WORK ORDER. From the first line of the data through the line containing "Click the Поле", return each line exactly.

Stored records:
+ + + + +

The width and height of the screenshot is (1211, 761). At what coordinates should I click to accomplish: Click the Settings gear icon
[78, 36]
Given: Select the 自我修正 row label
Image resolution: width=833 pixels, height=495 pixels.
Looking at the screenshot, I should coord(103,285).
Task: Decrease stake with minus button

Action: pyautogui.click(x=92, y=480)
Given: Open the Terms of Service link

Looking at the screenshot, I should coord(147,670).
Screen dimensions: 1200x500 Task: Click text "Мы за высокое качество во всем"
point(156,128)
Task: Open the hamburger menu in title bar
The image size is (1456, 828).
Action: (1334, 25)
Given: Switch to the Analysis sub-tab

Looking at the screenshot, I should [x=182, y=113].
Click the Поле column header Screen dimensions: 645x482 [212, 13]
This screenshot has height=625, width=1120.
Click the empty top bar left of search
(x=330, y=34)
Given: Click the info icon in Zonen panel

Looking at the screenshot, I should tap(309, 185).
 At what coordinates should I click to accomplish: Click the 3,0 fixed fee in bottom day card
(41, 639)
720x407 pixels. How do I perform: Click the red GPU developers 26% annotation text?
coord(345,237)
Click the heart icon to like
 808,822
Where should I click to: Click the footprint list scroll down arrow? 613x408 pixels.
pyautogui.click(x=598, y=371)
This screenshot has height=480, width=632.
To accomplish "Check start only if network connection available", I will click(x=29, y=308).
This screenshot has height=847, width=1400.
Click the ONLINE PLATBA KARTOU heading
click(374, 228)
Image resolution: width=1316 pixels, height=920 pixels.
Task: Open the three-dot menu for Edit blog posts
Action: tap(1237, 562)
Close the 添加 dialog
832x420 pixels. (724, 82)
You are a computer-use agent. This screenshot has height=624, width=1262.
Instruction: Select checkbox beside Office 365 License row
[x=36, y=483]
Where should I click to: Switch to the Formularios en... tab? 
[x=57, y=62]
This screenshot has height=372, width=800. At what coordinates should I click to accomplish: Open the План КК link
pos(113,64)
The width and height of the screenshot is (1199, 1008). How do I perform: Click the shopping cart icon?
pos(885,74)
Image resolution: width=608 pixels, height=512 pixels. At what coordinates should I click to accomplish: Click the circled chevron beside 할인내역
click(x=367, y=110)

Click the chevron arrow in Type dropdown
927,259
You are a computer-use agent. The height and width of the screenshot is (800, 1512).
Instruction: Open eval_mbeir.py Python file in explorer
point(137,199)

+ + + + +

EXERCISE RESULT.
The width and height of the screenshot is (1211, 761). At what coordinates should I click to accomplish: Click the Settings gear icon
[78, 36]
Given: Select the 自我修正 row label
Image resolution: width=833 pixels, height=495 pixels.
Looking at the screenshot, I should coord(103,285).
Task: Decrease stake with minus button

Action: pyautogui.click(x=92, y=480)
Given: Open the Terms of Service link

Looking at the screenshot, I should coord(147,670).
Screen dimensions: 1200x500 Task: Click text "Мы за высокое качество во всем"
point(156,128)
Task: Open the hamburger menu in title bar
The image size is (1456, 828).
Action: (1334, 25)
Given: Switch to the Analysis sub-tab

Looking at the screenshot, I should [x=182, y=113].
Click the Поле column header Screen dimensions: 645x482 [212, 13]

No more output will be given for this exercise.